Stored records

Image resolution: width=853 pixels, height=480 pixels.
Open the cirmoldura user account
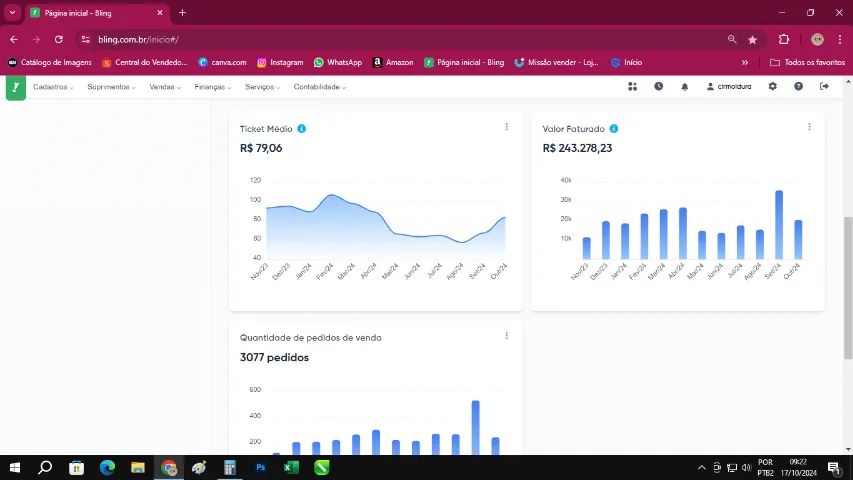pyautogui.click(x=733, y=87)
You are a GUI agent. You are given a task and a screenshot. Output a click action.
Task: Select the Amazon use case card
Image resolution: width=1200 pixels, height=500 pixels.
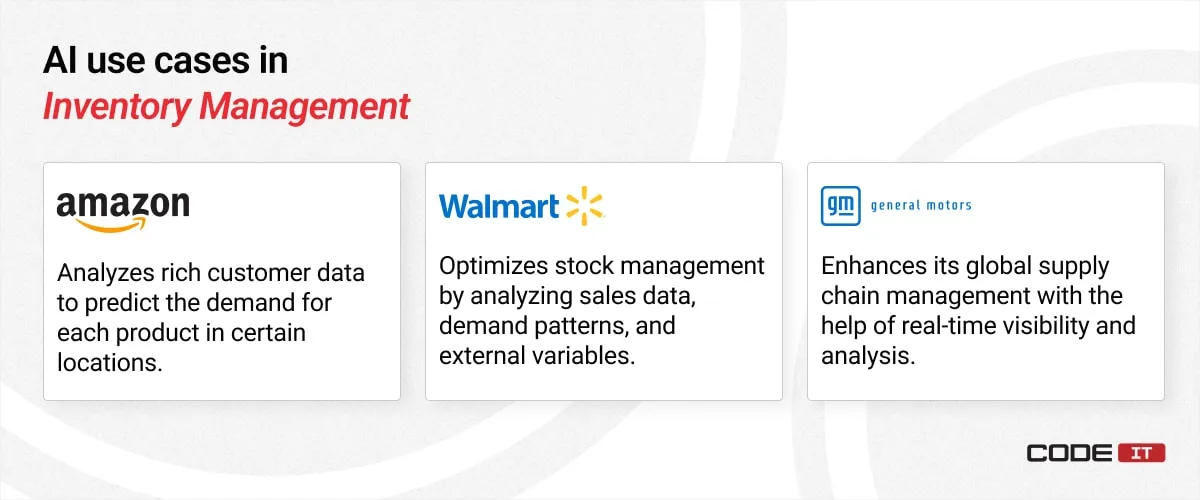pyautogui.click(x=222, y=281)
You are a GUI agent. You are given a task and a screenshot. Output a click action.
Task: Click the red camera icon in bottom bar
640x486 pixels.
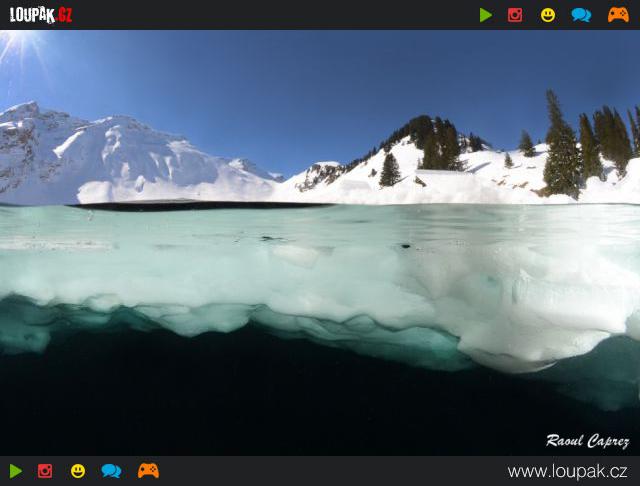pyautogui.click(x=45, y=471)
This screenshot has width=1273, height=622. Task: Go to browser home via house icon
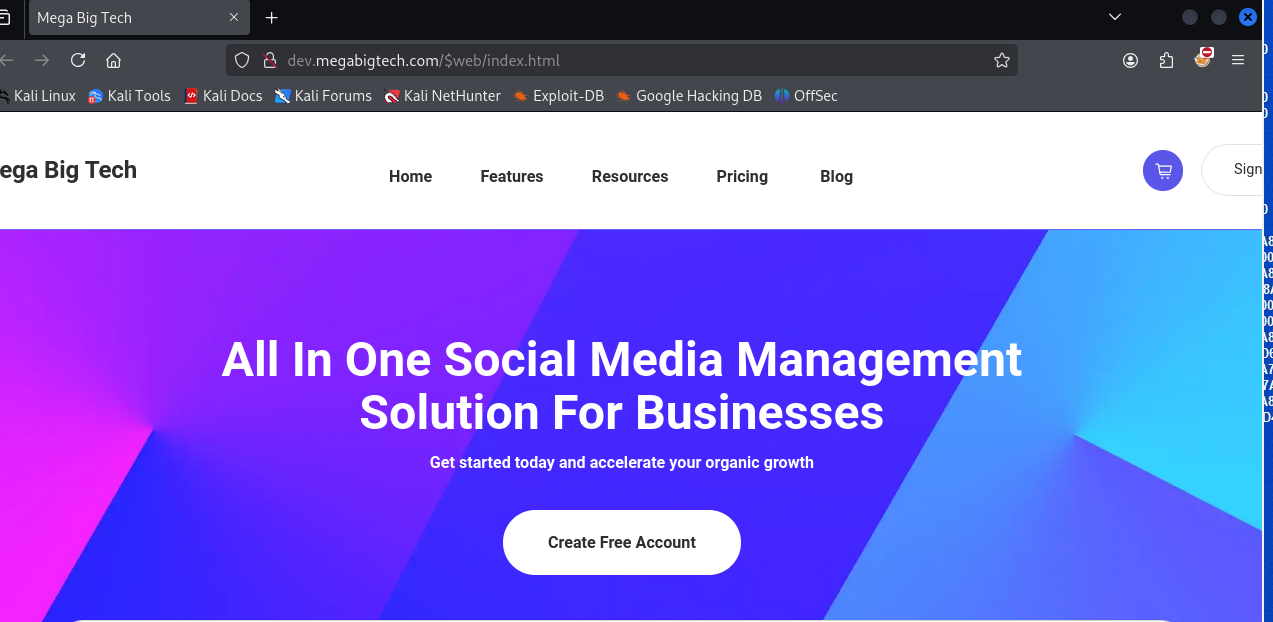coord(114,60)
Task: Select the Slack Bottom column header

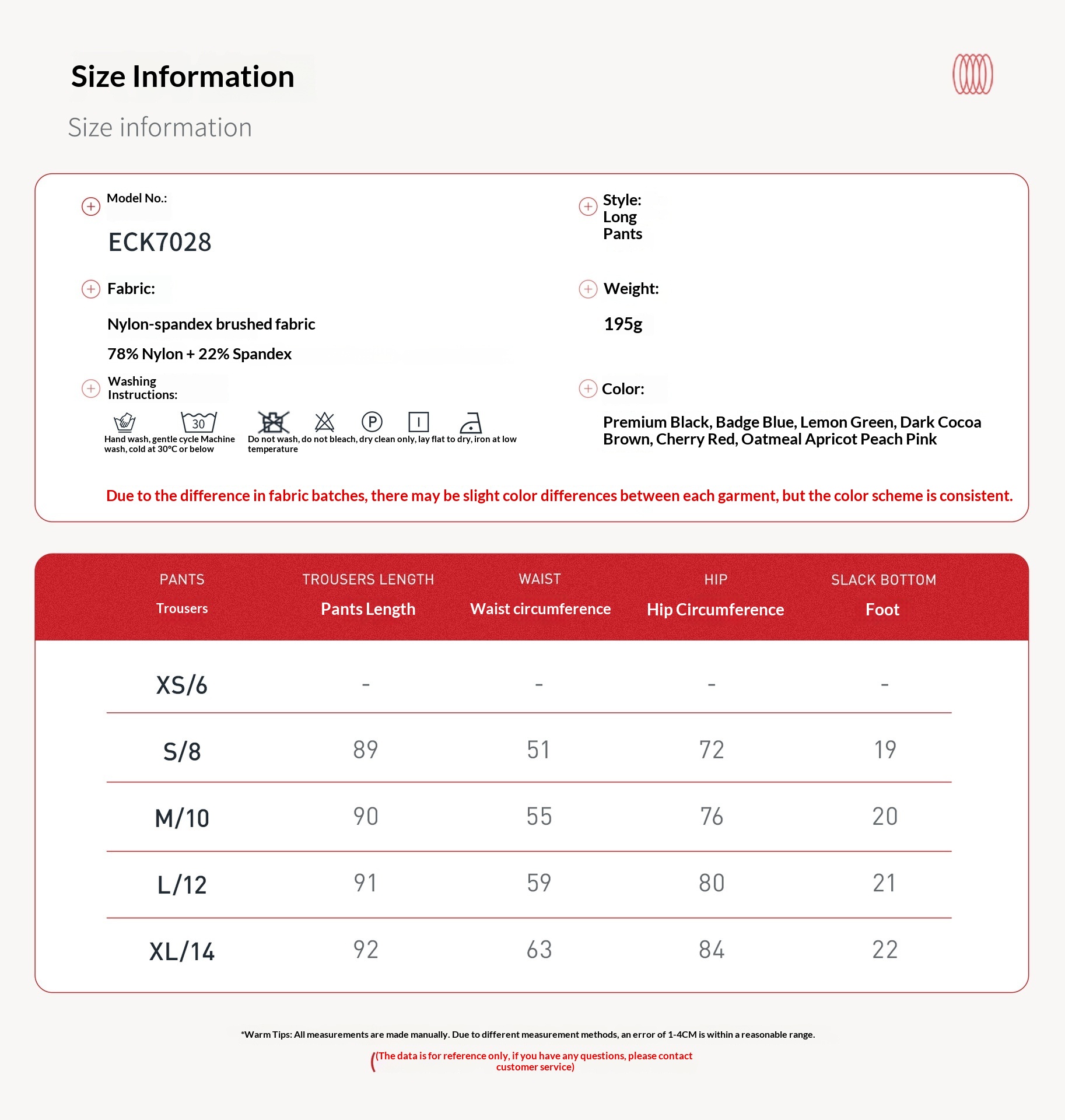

=== WHAT THIS TASK INVOLVES ===
Print the records exactly, every one. Leave out the pictures.

=== FINAL ANSWER ===
Image resolution: width=853 pixels, height=480 pixels.
Open the cirmoldura user account
pyautogui.click(x=733, y=87)
You are a GUI agent. You are given a task and a screenshot. Output a click action.
Task: Select the Amazon use case card
Image resolution: width=1200 pixels, height=500 pixels.
pyautogui.click(x=222, y=281)
You are a GUI agent. You are given a task and a screenshot. Output a click action.
Task: Click the red camera icon in bottom bar
640x486 pixels.
pyautogui.click(x=45, y=471)
This screenshot has width=1273, height=622. Task: Go to browser home via house icon
coord(114,60)
Task: Select the Slack Bottom column header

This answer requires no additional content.